▶ _Aim of the exercise_: In the Moorooduc excerpt, retype the passage from "The Moorooduc Highway" up to and including "and public holidays.", keeping every word and punctuation mark unchanged.

▶ _Page excerpt_:
───

Moorooduc is a town on the Mornington Peninsula in Melbourne, Victoria, Australia, 54 km south-east of Melbourne's central business district, located within the Shire of Mornington Peninsula local government area. Moorooduc recorded a population of 1,004 at the 2021 census.

The Moorooduc Highway runs through the locality, being the main route between Melbourne and the Peninsula.

Moorooduc Post Office opened on 27 August 1890 and closed in 1980.

The Mornington Railway Preservation Society operates steam and diesel train services from Moorooduc railway station on weekends and public holidays.

A short walk from the tourist Moorooduc railway station is the Moorooduc Quarry Flora and Fauna Reserve (located in Mount Eliza).

==Attractions==

There are a number of different things to do in Moorooduc including;
- Mornington Tourist Railway
- Devilbend Golf Club

==Education==

Moorooduc Primary School (No. 2327) opened on 1 November 1880, on the current site located on Mornington-Tyabb Road. In 2006, the school celebrated 125 years.

==Sport==

Golfers play at the Devilbend Golf Club on Loders Road and Moorooduc Saddle Club is located on Derril Road.

The Mornington Peninsula Pony Club provides dressage, show jumping and cross-country facilities for young equestrian enthusiasts. The club is affiliated with the Pony Club Association of Victoria.

==See also==
- Shire of Hastings – Parts of Moorooduc were previously within this former local government area.
- Shire of Mornington – Parts of Moorooduc were previously within this former local government area.

───

▶ _Information supplied_:
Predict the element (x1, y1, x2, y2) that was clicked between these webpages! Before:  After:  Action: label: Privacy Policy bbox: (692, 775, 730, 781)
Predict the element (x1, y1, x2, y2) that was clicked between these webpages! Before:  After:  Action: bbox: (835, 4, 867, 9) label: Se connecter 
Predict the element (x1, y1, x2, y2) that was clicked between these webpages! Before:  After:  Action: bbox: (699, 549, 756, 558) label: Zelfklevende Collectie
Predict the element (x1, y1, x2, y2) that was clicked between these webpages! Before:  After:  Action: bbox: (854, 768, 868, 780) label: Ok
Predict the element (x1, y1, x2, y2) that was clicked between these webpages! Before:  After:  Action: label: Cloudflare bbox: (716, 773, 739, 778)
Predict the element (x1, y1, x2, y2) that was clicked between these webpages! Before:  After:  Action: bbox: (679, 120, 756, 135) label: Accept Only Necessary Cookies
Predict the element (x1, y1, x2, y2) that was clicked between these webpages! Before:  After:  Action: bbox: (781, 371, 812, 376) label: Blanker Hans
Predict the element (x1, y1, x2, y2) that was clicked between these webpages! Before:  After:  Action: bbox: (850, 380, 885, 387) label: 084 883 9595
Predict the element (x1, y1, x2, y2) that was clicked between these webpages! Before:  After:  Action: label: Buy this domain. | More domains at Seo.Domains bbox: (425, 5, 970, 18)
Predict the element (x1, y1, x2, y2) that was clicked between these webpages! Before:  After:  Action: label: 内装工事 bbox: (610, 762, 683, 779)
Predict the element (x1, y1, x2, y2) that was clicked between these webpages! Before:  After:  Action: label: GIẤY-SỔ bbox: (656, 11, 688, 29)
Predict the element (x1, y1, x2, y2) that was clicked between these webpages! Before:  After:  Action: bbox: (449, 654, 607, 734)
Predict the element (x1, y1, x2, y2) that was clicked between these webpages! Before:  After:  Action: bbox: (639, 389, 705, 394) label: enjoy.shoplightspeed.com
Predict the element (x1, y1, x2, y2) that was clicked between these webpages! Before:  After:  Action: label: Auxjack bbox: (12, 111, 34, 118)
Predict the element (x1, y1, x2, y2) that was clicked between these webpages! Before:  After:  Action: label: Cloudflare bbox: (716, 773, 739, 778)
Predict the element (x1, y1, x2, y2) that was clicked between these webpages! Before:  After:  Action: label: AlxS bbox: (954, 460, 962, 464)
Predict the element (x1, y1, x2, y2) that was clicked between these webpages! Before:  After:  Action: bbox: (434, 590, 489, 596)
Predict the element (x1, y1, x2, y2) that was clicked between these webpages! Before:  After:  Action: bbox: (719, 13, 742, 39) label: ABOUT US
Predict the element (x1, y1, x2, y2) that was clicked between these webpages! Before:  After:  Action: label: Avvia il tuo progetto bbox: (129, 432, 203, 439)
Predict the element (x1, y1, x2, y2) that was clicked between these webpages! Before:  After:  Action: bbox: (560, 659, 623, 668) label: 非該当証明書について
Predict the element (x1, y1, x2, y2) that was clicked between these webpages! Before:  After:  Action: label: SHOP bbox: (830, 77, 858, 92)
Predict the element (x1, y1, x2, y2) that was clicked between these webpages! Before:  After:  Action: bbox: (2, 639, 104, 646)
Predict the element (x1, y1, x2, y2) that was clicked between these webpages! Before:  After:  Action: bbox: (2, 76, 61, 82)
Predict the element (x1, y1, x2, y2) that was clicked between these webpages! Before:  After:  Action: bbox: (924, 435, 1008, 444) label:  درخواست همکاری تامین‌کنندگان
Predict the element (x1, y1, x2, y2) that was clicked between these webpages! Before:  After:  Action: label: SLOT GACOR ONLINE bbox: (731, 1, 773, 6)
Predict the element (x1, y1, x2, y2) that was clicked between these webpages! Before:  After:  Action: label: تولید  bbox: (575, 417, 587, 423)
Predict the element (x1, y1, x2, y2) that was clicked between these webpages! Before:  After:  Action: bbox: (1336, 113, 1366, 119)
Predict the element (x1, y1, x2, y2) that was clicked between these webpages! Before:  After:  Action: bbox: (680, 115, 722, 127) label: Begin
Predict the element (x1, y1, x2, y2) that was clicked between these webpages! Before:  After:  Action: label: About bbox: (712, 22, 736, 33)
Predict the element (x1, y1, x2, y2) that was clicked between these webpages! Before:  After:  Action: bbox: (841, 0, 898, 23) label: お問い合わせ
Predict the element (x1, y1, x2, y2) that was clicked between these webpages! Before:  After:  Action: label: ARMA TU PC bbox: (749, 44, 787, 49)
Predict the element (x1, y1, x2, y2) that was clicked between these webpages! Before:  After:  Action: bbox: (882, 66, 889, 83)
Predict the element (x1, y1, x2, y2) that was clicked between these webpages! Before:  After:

───

▶ _Task result_:
The Moorooduc Highway runs through the locality, being the main route between Melbourne and the Peninsula.

Moorooduc Post Office opened on 27 August 1890 and closed in 1980.

The Mornington Railway Preservation Society operates steam and diesel train services from Moorooduc railway station on weekends and public holidays.